- Gorąca herbata, pożywna zupa, opieka ratowników medycznych i, co równie ważne, dobre słowo - na to wszystko mogą liczyć pasażerowie streetbusa. Cieszymy się, że jako MPK Wrocław jesteśmy częścią przedsięwzięcia. Do streetbusa ma prawo wsiąść każdy, kto jest głodny i potrzebuje odrobiny ciepła. Znajdzie tam talerz zupy, ale i obecność drugiego człowieka - mówi Witold Woźny, prezes MPK Wrocław.
Trasę przejazdu zaplanowano w taki sposób, by osoby w kryzysie bezdomności mogły w nocy bezpiecznie korzystać z pomocy „ogrzewalni na kółkach”. Pierwszy przystanek wyznaczony został przy ul. Sieradzkiej, następny przy ul. Bzowej, przed budynkiem Centrum Historii Zajezdnia, kolejny przy Katedrze, ul. Suchej (w okolicy Dworca PKP i PKS) i ostatni przy ul. Zaporoskiej. W razie potrzeby na trasie wyznaczono także kilka przystanków „na żądanie".

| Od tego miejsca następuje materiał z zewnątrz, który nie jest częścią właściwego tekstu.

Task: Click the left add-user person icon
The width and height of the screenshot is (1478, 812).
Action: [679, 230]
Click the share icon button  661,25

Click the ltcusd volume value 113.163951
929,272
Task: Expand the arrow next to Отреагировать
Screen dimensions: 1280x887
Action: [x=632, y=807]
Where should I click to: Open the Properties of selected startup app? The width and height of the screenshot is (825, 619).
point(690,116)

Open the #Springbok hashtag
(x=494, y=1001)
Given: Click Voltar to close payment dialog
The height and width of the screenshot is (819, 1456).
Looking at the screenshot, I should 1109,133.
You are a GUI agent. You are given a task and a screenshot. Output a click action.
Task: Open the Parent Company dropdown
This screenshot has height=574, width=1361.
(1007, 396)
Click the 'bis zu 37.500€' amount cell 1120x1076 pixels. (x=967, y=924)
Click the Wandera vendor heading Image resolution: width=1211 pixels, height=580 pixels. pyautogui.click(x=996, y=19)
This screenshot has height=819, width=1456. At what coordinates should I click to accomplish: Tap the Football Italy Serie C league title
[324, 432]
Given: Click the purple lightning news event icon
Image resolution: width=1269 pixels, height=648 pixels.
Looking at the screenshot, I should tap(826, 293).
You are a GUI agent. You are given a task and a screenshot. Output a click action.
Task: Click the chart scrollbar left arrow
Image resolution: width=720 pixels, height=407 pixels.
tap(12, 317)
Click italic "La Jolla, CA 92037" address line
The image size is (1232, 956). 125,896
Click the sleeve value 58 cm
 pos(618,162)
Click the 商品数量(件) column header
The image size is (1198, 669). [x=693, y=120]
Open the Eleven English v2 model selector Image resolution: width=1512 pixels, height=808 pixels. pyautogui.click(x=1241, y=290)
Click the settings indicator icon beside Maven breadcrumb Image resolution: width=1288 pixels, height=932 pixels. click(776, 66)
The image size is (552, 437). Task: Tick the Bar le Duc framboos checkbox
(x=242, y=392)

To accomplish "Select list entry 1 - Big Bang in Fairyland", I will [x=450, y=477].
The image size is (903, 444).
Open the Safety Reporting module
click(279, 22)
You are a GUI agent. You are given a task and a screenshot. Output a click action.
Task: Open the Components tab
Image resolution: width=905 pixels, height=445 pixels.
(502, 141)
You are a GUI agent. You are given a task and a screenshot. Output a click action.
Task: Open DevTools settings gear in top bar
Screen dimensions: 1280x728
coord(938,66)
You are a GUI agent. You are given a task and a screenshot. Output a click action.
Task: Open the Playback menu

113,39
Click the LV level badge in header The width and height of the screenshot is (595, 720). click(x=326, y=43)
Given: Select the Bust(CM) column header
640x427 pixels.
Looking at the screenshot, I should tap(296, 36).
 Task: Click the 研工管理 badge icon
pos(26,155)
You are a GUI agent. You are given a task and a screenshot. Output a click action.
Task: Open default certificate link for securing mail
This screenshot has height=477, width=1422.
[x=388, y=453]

- Dla nas najważniejsze jest pomaganie osobom potrzebującym w taki sposób, by ta pomoc była odczuwalna i skuteczna, a streetbus przez ostatnich kilka lat udowodnił, że jest to bardzo ważny element naszego systemu wsparcia. To 25 tysięcy porcji zupy wydanej w ubiegłym roku i blisko 16 tysięcy osób, które skorzystały z pomocy - informuje Andrzej Mańkowski, dyrektor Miejskiego Ośrodka Pomocy Społecznej we Wrocławiu.
W 2020 roku streetbus po raz pierwszy wyjechał na ulice Wrocławia. Od tego czasu przejechał już niemal 30 tys. km, by dotrzeć do tych, dla których mroźne zimowe miesiące są najtrudniejsze. W streetbusie można też porozmawiać ze streetworkerami na temat możliwych ścieżek pomocy.